Art of Welfare
Goethe Institute, London, UK
Goethe Institute, London, UK
Enquiries into the relationship between art and politics are invariably mired in dissatisfying disputes on the purpose of art. An unabashed belief that art has a yet-to-be harnessed potential for social good, or at least an inherent pedagogical power, endures and a conference dedicated to the ‘Art of Welfare’ might be seen to promise the most woefully worthy end of these debates. Yet, despite the somewhat wrong-footed mixture of contemporary art and Norwegian politics, this day-long conference was not without interest for Scandinavian politicians and art thinkers alike. Taking Michael Elmgreen and Ingar Dragset’s Serpentine gallery exhibition ‘The Welfare Show’ as a point of departure the speakers sought to address the artistic and political implications of socially motivated art practices.
Peter Osbourne commenced proceedings with the question: ‘What is the space for political art in institutionally validated sites?’ Looking back to the ‘ghost of welfare past’ he undertook a detailed study of politically motivated practices from the 1970s and early 1980s when welfare was a sign of social inclusion rather than the U.S. model of exclusion that has come to dominate. Gilbert and George’s ‘Dirty Words Pictures’ (1977) depicting the ‘depressed social vibrancy of dilapidated public space’ were presented as precursors to Elmgreen and Dragset’s highly formalised realisations of emptied social space. For Osbourne the crudeness of ‘The Welfare Show’s’ allegorical address – described as ‘art for adolescents’ – was its palliative; this crudeness signified politics, demonstrating that just as welfare has been evacuated of the social the space for politics in art is empty.
Claire Bishop’s contribution provided further thought on Osbourne’s assertion that what was notable in ‘The Welfare Show’ was its status as spectacle, which would have previously been seen as an ‘anathema to welfare as a subject.’ Her paper on problems surrounding participation and inclusion cited Oscar Bony’s version of social realism, The Worker’s Family, as evidence of the South American precursors to contemporary collaborations with ‘real’ people. Bony’s payment and exhibition of a worker’s family in Argentina, complete with their own personal pedestal, was shown to pose similar ethical conundrums as works including Paola Pivi’s 25 Cubans dancing in an oval shape (2000).
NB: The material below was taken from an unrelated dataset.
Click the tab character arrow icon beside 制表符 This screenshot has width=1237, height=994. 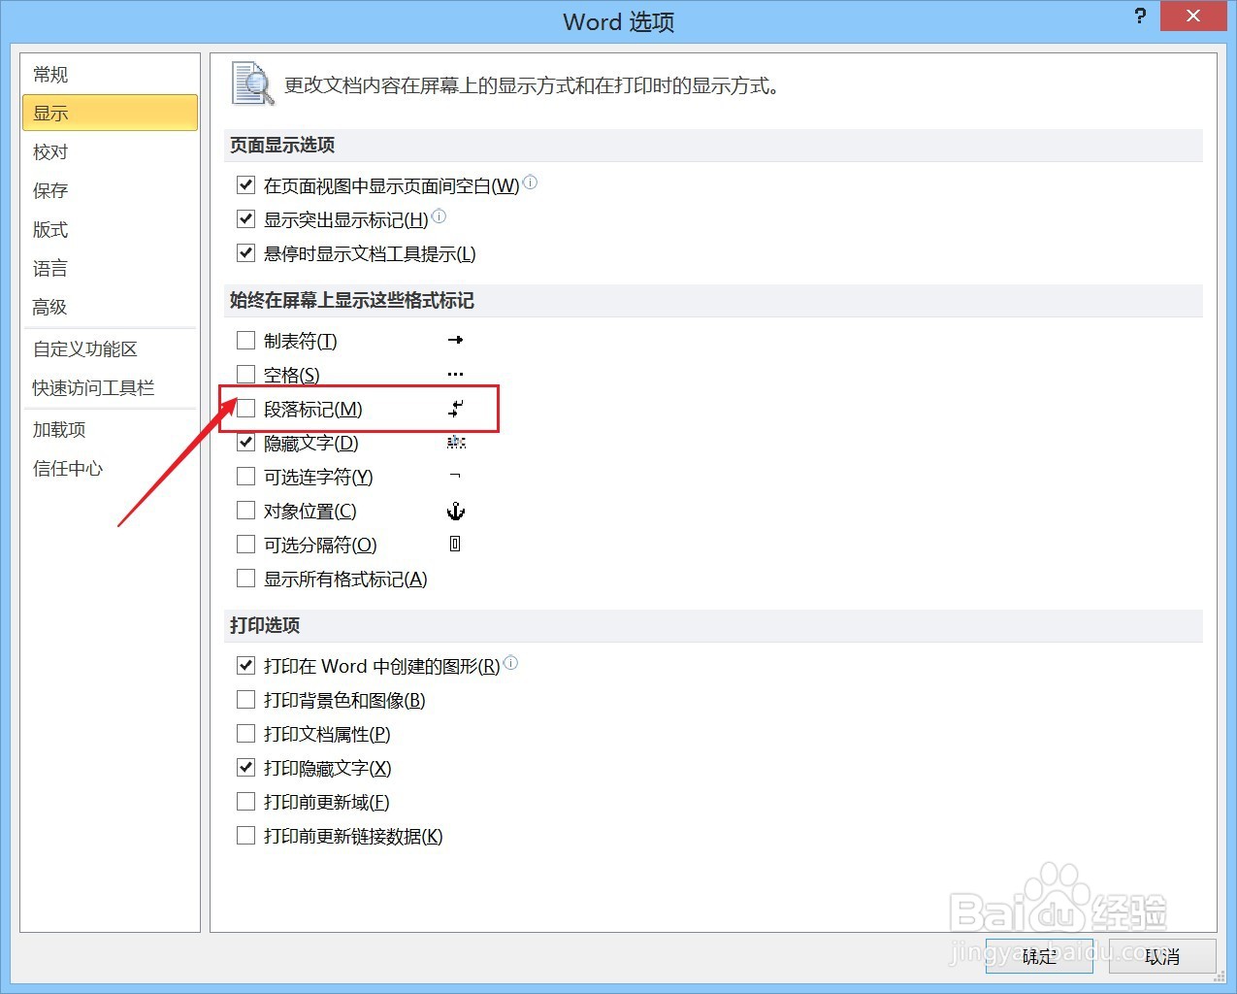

Jeremy Till’s presentation on ‘Architecture and the Welfare State’ used a detailed examination of Sheffield’s Grade II listed Park Hill housing estate to define the fate of public housing today, while Norwegian social anthropologist Thomas Hylland Eriksen sought to examine diversity by dissecting the normative values of social inclusion; questioning the difference between inclusion and similarity. However the most contentious speaker was saved for the end of the day: former Norwegian minister for labour, conservative Victor D. Norman. His hypothetical solution to unemployment, based on subsidising the unemployed to undertake socially meaningful tasks such as care for the elderly, was greeted with profoundly-voiced derision. Proof, if needed, that this art audience at least was anything but politically apathetic.